Even if you have adequate attic insulation on the attic floor, the radiant heat from the hot roof easily passes through it to the room ceilings. Standard thermal insulation, such as batts and blown-in fiberglass, rock wool and cellulose, are most effective for blocking conductive heat transfer, but less so for radiant heat from a hot roof.
The two most common roofing materials for houses are asphalt/fiberglass shingles and metal. White shingles can be fairly energy efficient and effective for reflecting much of the sun’s heat. Some white shingles even qualified for the former federal energy tax credit. It takes very little color tint, however, for shingles to get hot and absorb heat.
Metal roofing can cost as much as double that of low-end shingles, but many types have lifetime warranties. Kynar 500 or Hylar 5000 PVDF resin-based finishes are durable and reflect most of the sun’s heat for savings on cooling costs.
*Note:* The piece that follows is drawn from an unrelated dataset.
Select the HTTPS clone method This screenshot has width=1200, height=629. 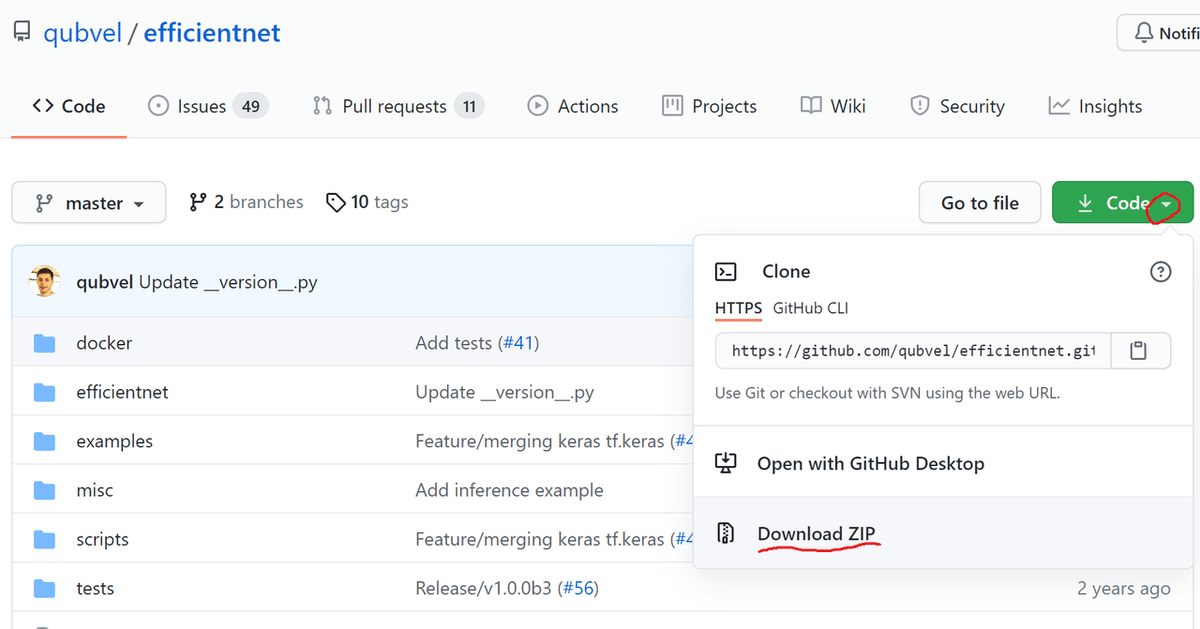tap(738, 308)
Aluminum and steel are the two most common materials for residential use. Copper is attractive and durable, but expensive. The natural aged patina color is beautiful, but it does not reflect the sun’s heat well. Be sure the roofing has passed UL580 uplift and UL2218 Class IV impact resistance tests.
I installed an aluminum roof on my house five years ago. It consists of 1-foot-by-2-foot interlocking panels with a heat-reflecting paint coating. The panels are made of recycled aluminum from soda cans and are formed to look like individual cedar shakes.
Aluminum is a particularly efficient roofing material because the underside surface of the roofing panels are bare and never rust. Bare aluminum has a low emissivity rating. It blocks heat from the hot metal top surface from radiating downward through the roofing lumber and attic insulation to the rooms below.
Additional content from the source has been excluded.